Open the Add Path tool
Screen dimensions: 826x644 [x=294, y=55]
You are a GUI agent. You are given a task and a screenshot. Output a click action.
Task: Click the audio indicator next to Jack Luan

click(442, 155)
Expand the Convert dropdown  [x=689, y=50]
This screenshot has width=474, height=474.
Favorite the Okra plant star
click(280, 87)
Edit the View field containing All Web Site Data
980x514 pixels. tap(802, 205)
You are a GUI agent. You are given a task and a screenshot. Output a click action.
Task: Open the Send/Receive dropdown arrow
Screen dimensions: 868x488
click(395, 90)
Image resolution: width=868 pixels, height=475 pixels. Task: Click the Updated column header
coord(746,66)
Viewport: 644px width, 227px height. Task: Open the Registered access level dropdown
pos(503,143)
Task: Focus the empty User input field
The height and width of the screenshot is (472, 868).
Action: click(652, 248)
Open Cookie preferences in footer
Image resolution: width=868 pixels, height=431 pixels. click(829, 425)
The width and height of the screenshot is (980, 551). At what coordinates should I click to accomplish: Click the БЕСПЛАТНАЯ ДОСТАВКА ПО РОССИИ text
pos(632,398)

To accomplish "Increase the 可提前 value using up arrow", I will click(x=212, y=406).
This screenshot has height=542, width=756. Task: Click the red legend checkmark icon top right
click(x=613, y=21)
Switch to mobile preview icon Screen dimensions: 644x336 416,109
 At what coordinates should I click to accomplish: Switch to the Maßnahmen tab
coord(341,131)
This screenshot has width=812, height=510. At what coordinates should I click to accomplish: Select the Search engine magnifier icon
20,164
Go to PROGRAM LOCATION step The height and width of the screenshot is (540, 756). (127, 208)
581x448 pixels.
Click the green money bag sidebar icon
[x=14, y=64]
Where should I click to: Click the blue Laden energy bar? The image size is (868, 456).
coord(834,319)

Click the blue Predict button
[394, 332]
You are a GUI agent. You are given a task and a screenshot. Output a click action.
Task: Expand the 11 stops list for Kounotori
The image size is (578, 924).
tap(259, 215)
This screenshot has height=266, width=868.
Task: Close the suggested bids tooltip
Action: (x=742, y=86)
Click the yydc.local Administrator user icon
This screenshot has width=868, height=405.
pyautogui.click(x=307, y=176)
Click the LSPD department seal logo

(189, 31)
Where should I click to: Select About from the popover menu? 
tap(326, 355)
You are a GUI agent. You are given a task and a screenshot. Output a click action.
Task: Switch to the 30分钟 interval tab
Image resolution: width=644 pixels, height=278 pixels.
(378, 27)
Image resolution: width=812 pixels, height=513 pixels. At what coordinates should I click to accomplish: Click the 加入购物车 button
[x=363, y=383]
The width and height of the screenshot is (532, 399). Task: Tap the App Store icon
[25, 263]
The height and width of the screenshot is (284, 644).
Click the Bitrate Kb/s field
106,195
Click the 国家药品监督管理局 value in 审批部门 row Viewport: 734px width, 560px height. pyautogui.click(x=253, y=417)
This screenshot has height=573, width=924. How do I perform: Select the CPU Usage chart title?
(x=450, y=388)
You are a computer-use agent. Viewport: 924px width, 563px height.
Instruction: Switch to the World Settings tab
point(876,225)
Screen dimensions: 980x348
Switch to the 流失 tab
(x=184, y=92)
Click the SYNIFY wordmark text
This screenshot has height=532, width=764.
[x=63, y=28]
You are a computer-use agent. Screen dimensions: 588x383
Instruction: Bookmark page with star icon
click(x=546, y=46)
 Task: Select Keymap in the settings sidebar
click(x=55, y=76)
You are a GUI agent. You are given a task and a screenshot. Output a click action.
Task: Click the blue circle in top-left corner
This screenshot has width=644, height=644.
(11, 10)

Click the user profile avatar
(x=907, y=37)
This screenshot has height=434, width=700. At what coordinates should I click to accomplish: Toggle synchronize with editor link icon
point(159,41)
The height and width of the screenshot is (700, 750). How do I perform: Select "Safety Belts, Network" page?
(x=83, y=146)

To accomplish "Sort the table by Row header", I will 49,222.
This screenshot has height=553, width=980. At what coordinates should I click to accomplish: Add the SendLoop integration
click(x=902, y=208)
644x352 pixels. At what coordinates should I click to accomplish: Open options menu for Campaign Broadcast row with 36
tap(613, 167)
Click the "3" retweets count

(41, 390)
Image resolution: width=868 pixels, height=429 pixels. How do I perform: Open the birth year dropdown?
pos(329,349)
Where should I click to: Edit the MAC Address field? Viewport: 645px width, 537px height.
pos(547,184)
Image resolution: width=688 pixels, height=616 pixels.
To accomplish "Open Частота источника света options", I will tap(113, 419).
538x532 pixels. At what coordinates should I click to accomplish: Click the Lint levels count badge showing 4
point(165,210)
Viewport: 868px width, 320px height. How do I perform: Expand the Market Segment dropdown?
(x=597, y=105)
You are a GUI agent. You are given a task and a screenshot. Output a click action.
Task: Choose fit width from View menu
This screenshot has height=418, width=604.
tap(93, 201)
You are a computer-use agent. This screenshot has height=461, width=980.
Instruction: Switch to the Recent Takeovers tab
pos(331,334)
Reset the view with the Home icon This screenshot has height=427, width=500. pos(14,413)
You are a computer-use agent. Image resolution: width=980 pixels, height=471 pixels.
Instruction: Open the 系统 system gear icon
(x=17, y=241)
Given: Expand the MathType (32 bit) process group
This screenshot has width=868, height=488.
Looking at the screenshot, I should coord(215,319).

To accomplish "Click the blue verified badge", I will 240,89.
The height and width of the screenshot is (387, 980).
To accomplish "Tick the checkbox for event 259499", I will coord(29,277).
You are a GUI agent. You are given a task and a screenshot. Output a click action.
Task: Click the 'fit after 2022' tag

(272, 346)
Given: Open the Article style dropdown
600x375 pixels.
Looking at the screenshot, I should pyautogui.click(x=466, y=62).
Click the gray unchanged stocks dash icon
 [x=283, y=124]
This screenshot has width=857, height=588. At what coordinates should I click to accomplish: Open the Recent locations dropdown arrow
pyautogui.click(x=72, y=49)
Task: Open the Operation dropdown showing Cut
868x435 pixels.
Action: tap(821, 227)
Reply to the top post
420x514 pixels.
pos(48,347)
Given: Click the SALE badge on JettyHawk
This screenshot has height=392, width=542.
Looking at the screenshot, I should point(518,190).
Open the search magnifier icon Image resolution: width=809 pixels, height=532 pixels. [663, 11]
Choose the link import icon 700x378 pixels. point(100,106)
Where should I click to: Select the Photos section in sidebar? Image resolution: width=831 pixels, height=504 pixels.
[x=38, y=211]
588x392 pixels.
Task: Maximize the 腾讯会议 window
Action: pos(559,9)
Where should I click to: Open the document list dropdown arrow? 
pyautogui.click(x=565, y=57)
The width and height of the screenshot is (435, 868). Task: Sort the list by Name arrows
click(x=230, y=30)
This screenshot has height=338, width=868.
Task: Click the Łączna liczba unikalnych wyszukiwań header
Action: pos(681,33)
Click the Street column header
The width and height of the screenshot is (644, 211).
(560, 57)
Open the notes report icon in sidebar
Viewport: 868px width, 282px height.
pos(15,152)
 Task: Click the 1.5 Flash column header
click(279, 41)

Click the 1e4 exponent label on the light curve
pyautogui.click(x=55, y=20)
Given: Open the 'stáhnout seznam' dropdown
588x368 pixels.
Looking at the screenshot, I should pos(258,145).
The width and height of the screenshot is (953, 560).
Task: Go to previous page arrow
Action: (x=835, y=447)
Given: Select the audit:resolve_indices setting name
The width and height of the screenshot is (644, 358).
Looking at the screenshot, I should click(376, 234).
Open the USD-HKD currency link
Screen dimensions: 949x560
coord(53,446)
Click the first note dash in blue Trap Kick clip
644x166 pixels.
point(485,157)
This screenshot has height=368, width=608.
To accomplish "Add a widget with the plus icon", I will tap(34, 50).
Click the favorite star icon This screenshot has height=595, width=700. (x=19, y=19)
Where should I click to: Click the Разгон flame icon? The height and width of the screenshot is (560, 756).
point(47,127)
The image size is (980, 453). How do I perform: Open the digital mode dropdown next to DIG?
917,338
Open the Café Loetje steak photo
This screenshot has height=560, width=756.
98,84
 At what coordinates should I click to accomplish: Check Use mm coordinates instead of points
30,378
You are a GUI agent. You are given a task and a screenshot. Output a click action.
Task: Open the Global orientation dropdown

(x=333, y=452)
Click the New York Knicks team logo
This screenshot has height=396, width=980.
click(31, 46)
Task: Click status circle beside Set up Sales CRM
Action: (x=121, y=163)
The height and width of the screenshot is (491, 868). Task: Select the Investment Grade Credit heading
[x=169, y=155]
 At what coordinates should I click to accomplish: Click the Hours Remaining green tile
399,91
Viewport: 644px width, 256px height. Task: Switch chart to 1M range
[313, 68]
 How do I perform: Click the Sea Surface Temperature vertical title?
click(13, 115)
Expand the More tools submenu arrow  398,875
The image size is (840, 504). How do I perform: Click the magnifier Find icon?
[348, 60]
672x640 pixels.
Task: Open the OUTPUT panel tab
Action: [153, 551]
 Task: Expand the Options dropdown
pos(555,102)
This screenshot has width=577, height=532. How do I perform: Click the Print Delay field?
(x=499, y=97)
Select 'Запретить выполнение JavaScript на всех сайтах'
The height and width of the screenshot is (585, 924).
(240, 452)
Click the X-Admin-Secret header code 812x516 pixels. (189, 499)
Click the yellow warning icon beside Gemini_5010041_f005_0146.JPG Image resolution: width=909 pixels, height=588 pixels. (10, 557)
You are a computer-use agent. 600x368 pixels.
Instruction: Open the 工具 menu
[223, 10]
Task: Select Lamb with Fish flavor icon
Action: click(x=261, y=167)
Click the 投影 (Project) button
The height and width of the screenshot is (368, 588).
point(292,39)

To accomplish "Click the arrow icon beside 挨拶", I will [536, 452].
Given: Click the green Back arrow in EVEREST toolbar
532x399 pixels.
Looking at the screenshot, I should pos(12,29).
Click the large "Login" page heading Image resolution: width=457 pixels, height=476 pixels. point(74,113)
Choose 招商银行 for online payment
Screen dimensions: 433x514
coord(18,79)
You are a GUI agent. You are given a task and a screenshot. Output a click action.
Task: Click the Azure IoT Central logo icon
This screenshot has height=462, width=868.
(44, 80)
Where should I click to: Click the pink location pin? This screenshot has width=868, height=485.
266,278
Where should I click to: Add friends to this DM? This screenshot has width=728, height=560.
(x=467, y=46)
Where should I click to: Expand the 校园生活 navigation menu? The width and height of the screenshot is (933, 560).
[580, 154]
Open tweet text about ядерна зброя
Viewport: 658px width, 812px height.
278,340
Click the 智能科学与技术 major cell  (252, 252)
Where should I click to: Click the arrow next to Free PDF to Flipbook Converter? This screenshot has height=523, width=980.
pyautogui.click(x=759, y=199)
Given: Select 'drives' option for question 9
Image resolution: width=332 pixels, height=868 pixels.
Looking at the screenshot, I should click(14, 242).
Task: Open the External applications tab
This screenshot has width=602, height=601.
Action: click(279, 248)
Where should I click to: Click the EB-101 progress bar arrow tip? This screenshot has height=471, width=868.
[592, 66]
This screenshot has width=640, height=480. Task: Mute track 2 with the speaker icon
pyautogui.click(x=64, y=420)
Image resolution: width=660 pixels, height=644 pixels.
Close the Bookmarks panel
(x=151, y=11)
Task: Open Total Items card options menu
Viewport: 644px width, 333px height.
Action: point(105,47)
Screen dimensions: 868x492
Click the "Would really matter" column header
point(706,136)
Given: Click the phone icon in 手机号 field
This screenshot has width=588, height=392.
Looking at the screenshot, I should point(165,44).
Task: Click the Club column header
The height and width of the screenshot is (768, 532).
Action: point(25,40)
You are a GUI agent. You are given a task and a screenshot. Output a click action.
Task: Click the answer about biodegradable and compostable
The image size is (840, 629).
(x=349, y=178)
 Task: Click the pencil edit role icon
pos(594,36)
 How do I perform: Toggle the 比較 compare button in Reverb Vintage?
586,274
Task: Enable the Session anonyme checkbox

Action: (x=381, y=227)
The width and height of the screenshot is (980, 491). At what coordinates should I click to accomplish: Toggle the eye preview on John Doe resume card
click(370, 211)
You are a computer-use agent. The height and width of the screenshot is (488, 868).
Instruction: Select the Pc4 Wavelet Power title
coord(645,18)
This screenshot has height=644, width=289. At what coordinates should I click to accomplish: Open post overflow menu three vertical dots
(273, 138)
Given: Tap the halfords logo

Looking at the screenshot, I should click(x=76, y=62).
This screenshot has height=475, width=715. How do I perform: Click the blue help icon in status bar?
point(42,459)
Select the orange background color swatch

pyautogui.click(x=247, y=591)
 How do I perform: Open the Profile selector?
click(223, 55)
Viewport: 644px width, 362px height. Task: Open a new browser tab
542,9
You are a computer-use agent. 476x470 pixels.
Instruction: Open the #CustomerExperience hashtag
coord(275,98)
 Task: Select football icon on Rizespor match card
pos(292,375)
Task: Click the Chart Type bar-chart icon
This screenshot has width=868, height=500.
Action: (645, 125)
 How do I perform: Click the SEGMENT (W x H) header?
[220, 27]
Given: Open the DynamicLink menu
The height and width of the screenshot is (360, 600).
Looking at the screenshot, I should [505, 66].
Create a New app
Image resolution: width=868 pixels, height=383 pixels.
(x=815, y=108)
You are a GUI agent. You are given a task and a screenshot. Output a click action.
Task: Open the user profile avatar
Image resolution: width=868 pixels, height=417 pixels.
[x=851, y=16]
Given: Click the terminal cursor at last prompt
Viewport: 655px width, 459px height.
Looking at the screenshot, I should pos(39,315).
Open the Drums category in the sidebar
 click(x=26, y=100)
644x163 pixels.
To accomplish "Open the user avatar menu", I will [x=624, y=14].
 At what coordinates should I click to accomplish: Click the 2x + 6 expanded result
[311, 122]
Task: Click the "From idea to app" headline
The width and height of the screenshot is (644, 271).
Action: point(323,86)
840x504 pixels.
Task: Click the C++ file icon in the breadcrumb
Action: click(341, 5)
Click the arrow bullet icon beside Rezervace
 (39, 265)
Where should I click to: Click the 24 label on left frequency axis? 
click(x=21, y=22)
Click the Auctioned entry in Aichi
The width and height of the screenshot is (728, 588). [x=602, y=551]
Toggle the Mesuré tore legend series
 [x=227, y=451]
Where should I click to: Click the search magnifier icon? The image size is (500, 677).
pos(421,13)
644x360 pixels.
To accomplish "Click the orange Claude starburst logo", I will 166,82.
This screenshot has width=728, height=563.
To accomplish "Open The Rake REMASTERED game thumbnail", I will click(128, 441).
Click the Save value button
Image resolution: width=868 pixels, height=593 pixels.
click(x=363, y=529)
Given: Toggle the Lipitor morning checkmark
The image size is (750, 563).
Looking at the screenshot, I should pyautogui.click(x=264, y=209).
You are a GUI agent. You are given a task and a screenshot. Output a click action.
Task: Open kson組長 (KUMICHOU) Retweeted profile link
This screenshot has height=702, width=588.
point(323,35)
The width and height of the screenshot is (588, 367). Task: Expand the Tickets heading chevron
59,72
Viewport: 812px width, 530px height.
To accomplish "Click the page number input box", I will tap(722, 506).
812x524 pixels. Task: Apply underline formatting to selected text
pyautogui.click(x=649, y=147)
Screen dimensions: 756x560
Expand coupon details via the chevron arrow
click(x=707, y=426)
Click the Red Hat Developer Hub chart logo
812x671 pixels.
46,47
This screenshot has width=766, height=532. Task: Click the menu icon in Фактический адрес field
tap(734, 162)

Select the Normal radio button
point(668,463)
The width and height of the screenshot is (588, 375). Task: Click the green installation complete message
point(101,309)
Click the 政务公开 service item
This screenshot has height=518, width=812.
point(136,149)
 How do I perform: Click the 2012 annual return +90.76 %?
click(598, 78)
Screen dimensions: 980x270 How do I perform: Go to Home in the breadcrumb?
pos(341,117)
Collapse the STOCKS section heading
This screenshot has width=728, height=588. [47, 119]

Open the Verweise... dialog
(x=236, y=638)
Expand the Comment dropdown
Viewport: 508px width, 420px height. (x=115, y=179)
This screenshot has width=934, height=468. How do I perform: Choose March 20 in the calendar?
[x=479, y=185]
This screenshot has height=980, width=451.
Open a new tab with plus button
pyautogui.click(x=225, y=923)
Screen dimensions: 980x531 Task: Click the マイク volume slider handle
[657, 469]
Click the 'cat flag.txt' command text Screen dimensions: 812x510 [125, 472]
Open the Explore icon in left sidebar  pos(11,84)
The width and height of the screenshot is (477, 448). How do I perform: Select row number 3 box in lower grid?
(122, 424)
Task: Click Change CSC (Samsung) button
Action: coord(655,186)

-----

YOUR OBJECTIVE
Reproduce, with both ends included, the lines from the one holding "Click the 'cat" to the end of the records above.

REPLY
Click the 'cat flag.txt' command text Screen dimensions: 812x510 [125, 472]
Open the Explore icon in left sidebar  pos(11,84)
The width and height of the screenshot is (477, 448). How do I perform: Select row number 3 box in lower grid?
(122, 424)
Task: Click Change CSC (Samsung) button
Action: coord(655,186)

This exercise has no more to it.